Al riguardo, la Corte di cassazione così si esprime: “Nel sistema della l.fall. il procedimento di verificazione dello stato passivo ha natura giurisdizionale e decisoria ed è strutturato sullo schema del processo di cognizione, sia pure con gli adattamenti imposti dal carattere sommario della cognizione e dalla attribuzione al giudice delegato di poteri inquisitori, e di detto procedimento l'eventuale giudizio di opposizione costituisce lo sviluppo in sede contenziosa per l'accertamento dell'esistenza e dell'efficacia, nei confronti del fallimento, del credito di cui si chiede l'ammissione” (Cass.
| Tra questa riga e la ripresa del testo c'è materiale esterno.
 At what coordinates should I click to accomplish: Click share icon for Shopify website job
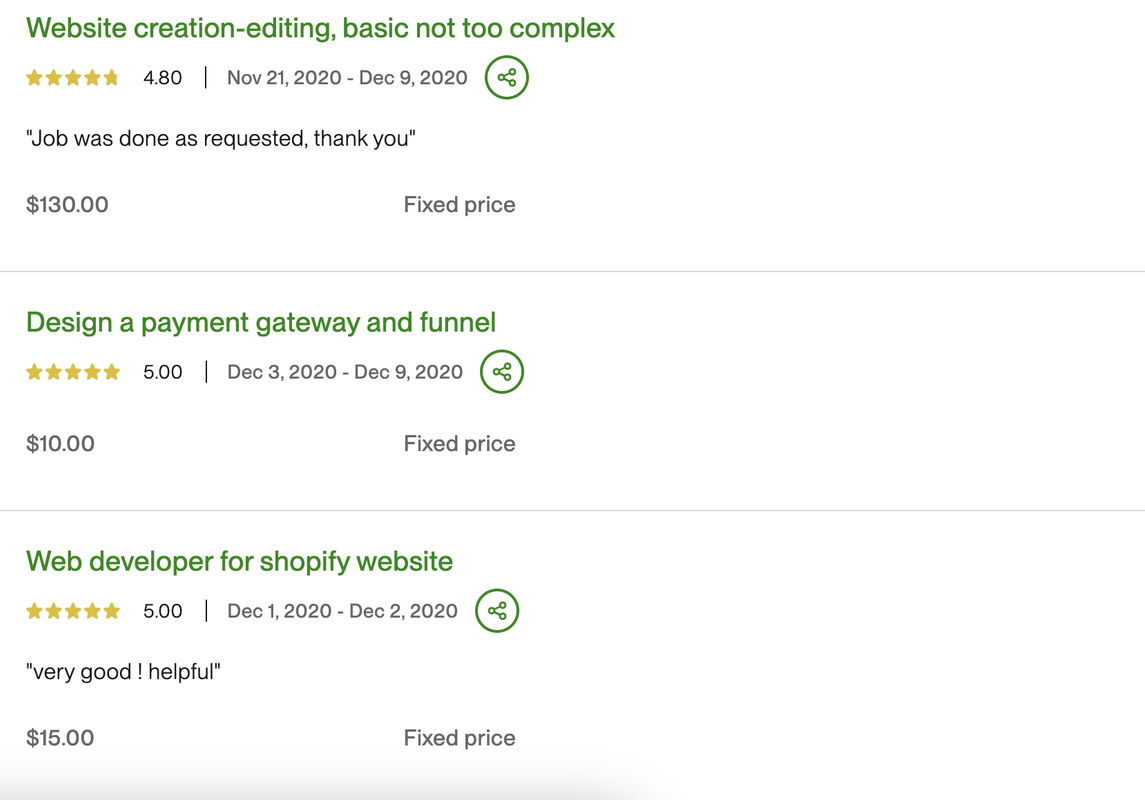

Civ. 3765/2007).
Si tratta di orientamento conforme alla normativa di rito relativa al procedimento di verifica dei crediti, che infatti assicura il contraddittorio sostanziale innanzi ad un giudice terzo, senza tuttavia prevedere la formale costituzione delle parti a mezzo di difensore tecnico.
In definitiva, il procedimento di verifica dei crediti, pur conformandosi allo schema del processo ordinario di cognizione, non ne assume la veste.
Ciò rileva al fine della questione circa l'applicabilità dell'istituto della rinuncia agli atti ex art. 306 c.p.c..
Infatti, detta normativa è sistematicamente posta nel codice di rito nel Libro II, Capo VII, Sezione III intitolata “Dell'estinzione del processo” e prevede l'estinzione del giudizio per rinuncia agli atti solo allorquando tale rinuncia sia accettata dalle parti costituite.
Ebbene, nel procedimento della verifica dei crediti il curatore - che eventualmente dovrebbe accettare la rinuncia alla domanda di ammissione formulata dal preteso creditore - non è “avversario” di quest'ultimo, quanto piuttosto soggetto terzo rispetto al preteso rapporto obbligatorio oggetto di accertamento (come, da ultimo, confermato dalle Sezioni Unite della Suprema Corte con sentenza n.4213/2013 - anche nelle news de IlFallimentarista).
Del resto, come detto, nel procedimento verifica dei crediti non vi è nemmeno formale costituzione delle parti, né vi sono parti contrapposte, pur essendovi contraddittorio sostanziale, comunque indispensabile alla funzione sua propria di accertamento del credito.
Oltretutto, sembra arduo ipotizzare un interesse del curatore alla “conservazione” della domanda di ammissione al passivo - e quindi un possibile diniego alla rinuncia - atteso che, anzi, l'effetto della rinuncia alla pretesa pecuniaria, ove ritenuta fondata dagli organi della procedura, potrebbe essere soltanto positivo per i creditori concorsuali, i quali beneficerebbero, in caso di ripartizione di attivo, di una maggiore soddisfazione del credito accertato.